Тантален понимающе ухмыльнулся. Сразу видать женатую пару – вон как бранятся! И верно, не из бедняков – яств-то на скатерке, яств! И колбаска есть, и рыбка, и фрухты разные, и даже пирожные с цветочками! Умеют эти ларийцы животу удружить, ничего не скажешь!
– Это, браток, а вот вина красного у тебя не будет ли? – обратился к лесорубу солдат.
– Чего? – медленно повернулся тот. Со смуглого лица холодно глянули серые глаза.
– Винца бы мне красненького, – виновато повторил Тантален. – Да ты не сомневайся, браток, я не за так, я заплачу. Серебрухи хватит?… Монета полновесная, не сточенная.
– Ты понимаешь, к кому обращаешься, червь? – спокойно поинтересовался странный лесоруб. – Я что, похож на виноторговца?… хотя погоди-ка. Во фляге у тебя что?
– Так водица, – с готовностью отстегнул флягу Тантален. – Свежая, родниковая!
– Ученица!… – бросил флягу жене лесоруб. – Как раз кстати – устроим практическое занятие. Вчерашнюю тренировку еще не забыла?
– Хм-м-м… – задумчиво отвинтила колпачок девушка. – «Шато Помроль», да?… Ладно, попробую… но я ничего не гарантирую!
Тантален завороженно уставился на лесорубову супружницу. Ладная деваха, стройненькая, быстроглазая. Только лицо шибко необычное, и волосы чего-то черные – точно вовсе и не ларийка. Те почти все светленькие.

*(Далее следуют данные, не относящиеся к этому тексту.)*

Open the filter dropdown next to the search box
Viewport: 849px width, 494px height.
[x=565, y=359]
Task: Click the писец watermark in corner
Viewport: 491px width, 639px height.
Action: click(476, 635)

А чего это она с флягой делает?… Бормочет чего-то, ладонью двигает над горлышком. А напряглась-то как, раскраснелась, пот по лицу течет градинами! Будто мешки с землей разгружает!

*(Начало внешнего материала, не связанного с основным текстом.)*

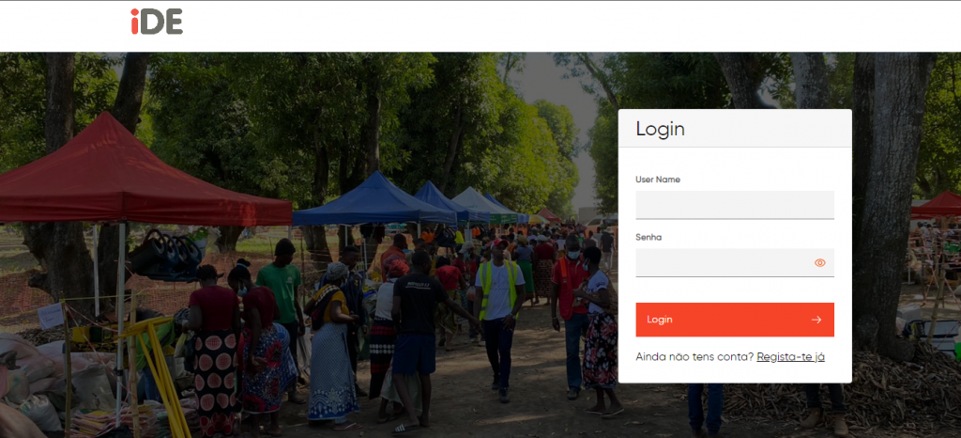Click the 'Ainda não tens conta?' text
Screen dimensions: 961x438
(x=694, y=357)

– Держи, рядовой! – устало выдохнула девушка, протягивая флягу.
Тантален недоуменно моргнул. Понюхал горлышко. Что за демонщина?… Вином пахнет, обрушьтесь небеса, отличным красным вином! Это как же так сделалось?…
– Ну-ка, дай посмотреть, – отобрал флягу лесоруб.
Сделал глоток. Причмокнул. Придирчиво выпятил верхнюю губу.
– В целом удовлетворительно, – неохотно кивнул он.
– Да! – резко сжала кулак девушка, все это время следящая за его реакцией затаив дыхание.
– Это как же?… – почесал в затылке Тантален, пробуя вино.
– Пошел вон и не мешай, – равнодушно отвернулся лесоруб. – Испепелю.
Ноги сами задвигались, унося фузилера прочь. Что-то подсказывало – стоит прислушаться к этой просьбе. Сзади послышалось:
– Кстати, ты мне напомнил! Когда я прошу разогреть баранью котлету, я имею в виду разогреть в микроволновке! А не огнеметом из-под ногтей! Может, в вашем Шумере угольки и считались деликатесом, но у нас – нет!
В ответ молчание.
– Дорогой, ау, ты меня слышишь?!
– Не называй меня так.
Тантален явился в свою роту, когда от ухи уже ничего не осталось. Немного юшки на дне котелка, вот и все. Дядька Цветро отругал новобранца за то, что долго шлялся, но за добытое вино похвалил. Отвинтил крышку фляги, подозрительно понюхал… отхлебнул… и съездил Танталену по затылку.
– За что, дяденька?! – обиделся тот.
– А чтоб за дурака меня не держал. Я, может, и старый, но из ума пока не выжил, – перевернул флягу капрал.
Из горлышка полилась чистая родниковая вода.
Креол поковырял в зубах зубочисткой и наставительно произнес, глядя на тяжело дышащую ученицу:
– Метаморфизм и трансформация взаимосвязаны и взаимопроникающи. В том и в другом Искусстве начальные тренировки одинаковы – преобразование простых веществ в более сложные.